*Objectif visé*: Recopiez fidèlement le passage du texte sur Montréal qui va de « Oui, quand il » jusqu'à « une sorte de territoire semi-autonome. » inclus.

*Extrait du texte*:
Montréal, cité interdite

Avez-vous vu la proposition de Balarama Holness qui veut imposer un « droit de congestion » aux non-résidants de la métropole ? Le chef qui prône une sorte d’autonomisme décomplexé de Montréal veut exiger une redevance de 5 $ à tous les véhicules appartenant à des non-résidants de sa ville qui entrent dans la métropole. Ce qui veut dire qu’un travailleur résidant en Montérégie qui se rend à Montréal cinq fois par semaine devrait débourser jusqu’à 1200 $ par année. Cette taxe permettrait de ramasser un pactole de 500 millions annuellement.

Oui, quand il baptisait son parti Bloc Montréal, on ne se doutait pas que c’était dans le but ultime de bloquer la ville. Comme si cela ne suffisait pas, il exigerait aussi un cinquième de la taxe de vente du Québec (TVQ), qu’il estime provenir de l’activité commerciale de la métropole. Une façon d’engranger 2 milliards supplémentaires pour le seul bonheur des Montréalais.

Comme quoi, Holness ne veut pas juste faire de Montréal une ville bilingue, mais aussi une sorte de territoire semi-autonome.

*Données brutes*:
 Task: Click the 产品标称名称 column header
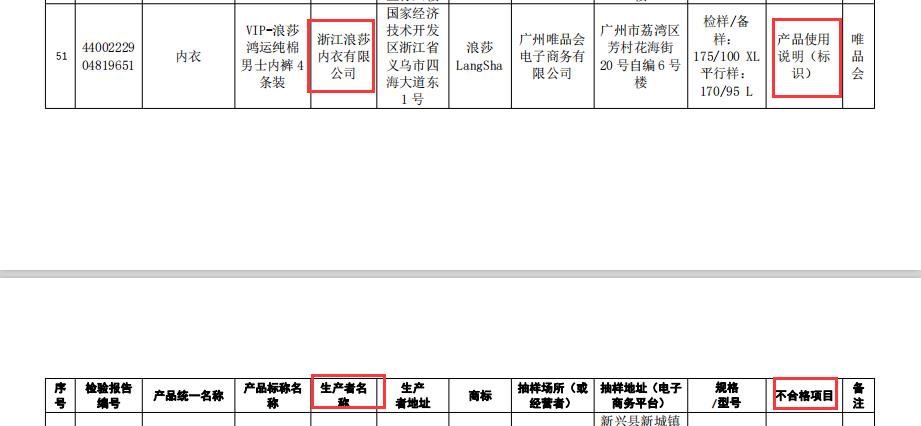272,395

*Corrigé de l'exercice*:
Oui, quand il baptisait son parti Bloc Montréal, on ne se doutait pas que c’était dans le but ultime de bloquer la ville. Comme si cela ne suffisait pas, il exigerait aussi un cinquième de la taxe de vente du Québec (TVQ), qu’il estime provenir de l’activité commerciale de la métropole. Une façon d’engranger 2 milliards supplémentaires pour le seul bonheur des Montréalais.

Comme quoi, Holness ne veut pas juste faire de Montréal une ville bilingue, mais aussi une sorte de territoire semi-autonome.